EXERCISE OBJECTIVE. Give again the lines from the line with "You are a GUI" to the last line of the records, exactly and in full. Do not carry over any pictures.

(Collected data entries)
..............................

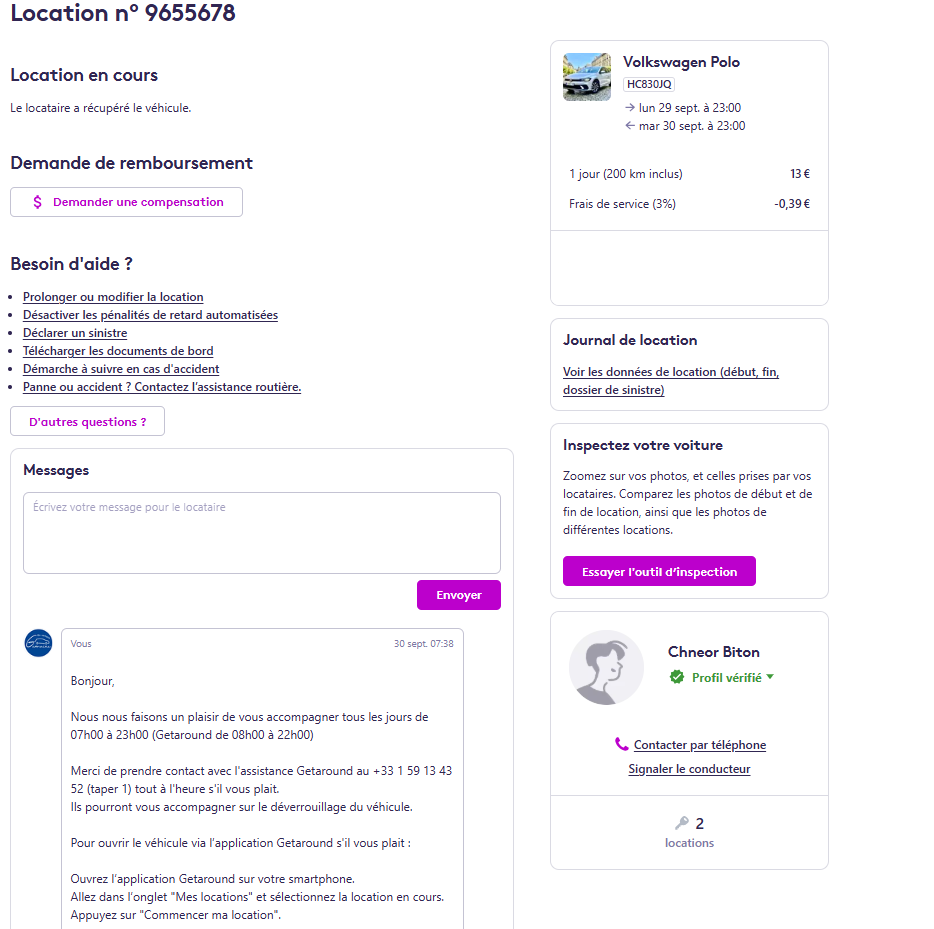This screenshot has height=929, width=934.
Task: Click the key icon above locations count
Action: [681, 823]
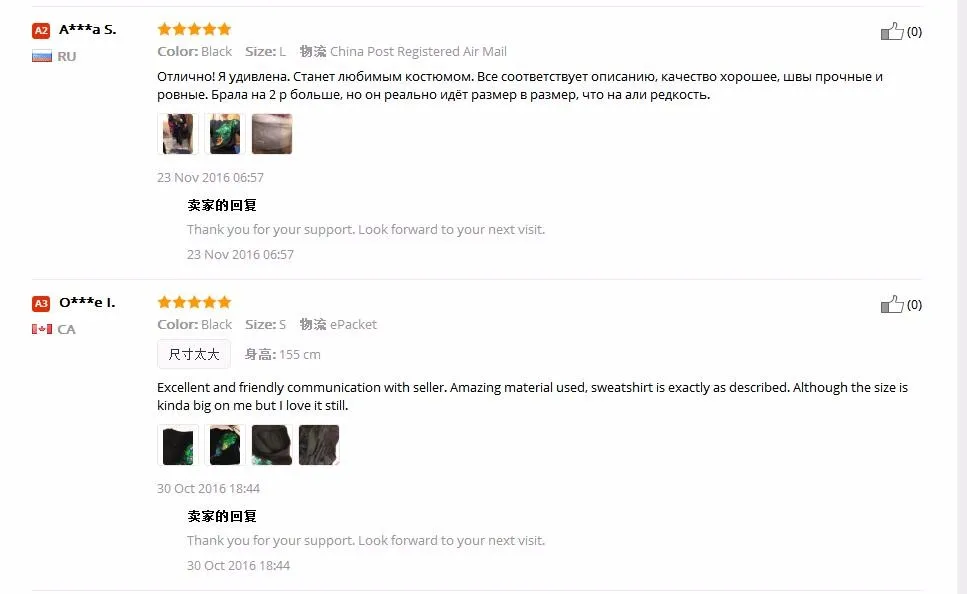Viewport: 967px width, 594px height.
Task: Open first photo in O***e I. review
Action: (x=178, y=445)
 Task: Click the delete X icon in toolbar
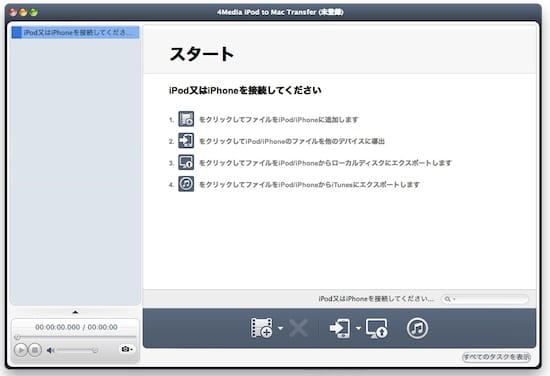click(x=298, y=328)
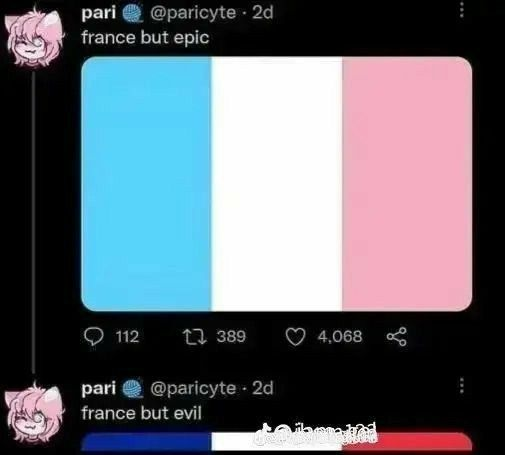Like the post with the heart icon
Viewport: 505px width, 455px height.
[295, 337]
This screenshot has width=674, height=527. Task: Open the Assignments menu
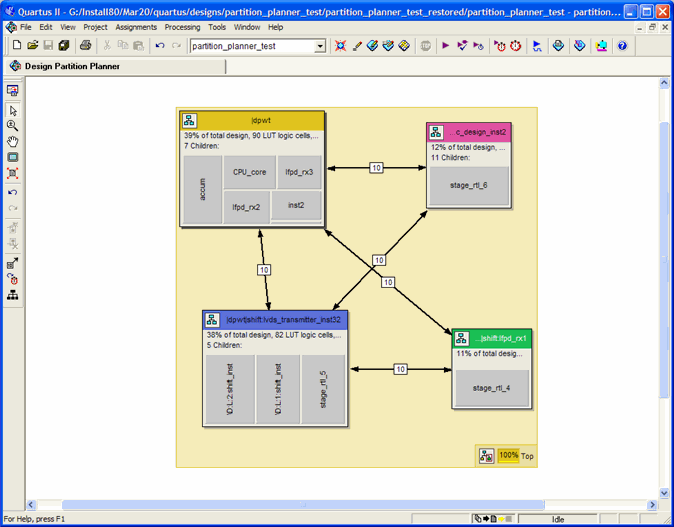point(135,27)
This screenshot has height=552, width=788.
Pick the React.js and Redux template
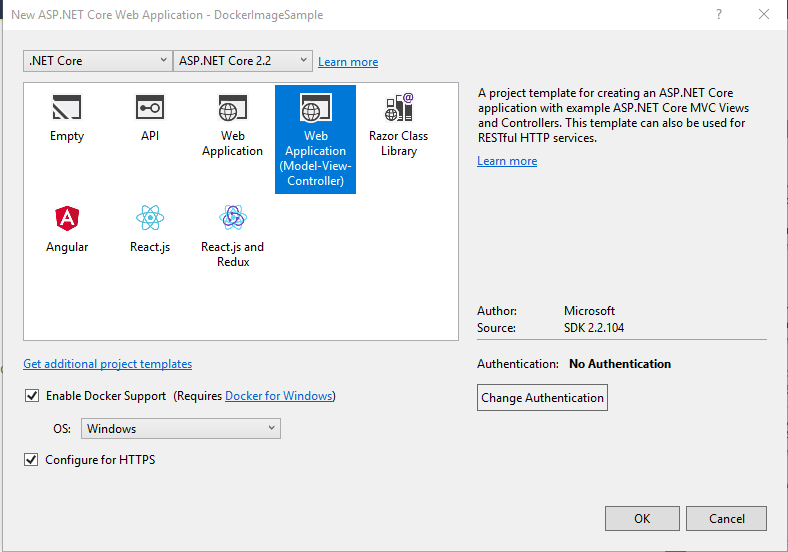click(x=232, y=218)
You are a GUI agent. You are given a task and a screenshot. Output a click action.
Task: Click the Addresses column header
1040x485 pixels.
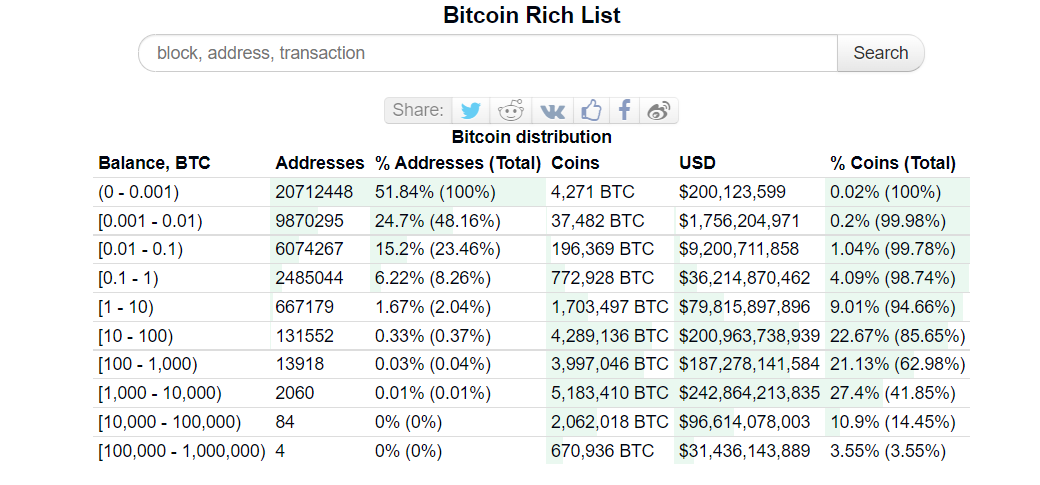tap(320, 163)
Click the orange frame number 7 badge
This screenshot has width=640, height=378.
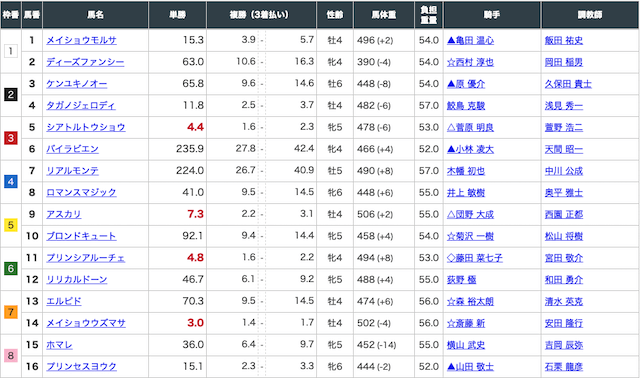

..............................

ANSWER.
You are a GUI agent. You are given a task and a screenshot. Output a click action.
Task: Click the Addresses column header
1040x485 pixels.
tap(320, 163)
Click the orange frame number 7 badge
This screenshot has width=640, height=378.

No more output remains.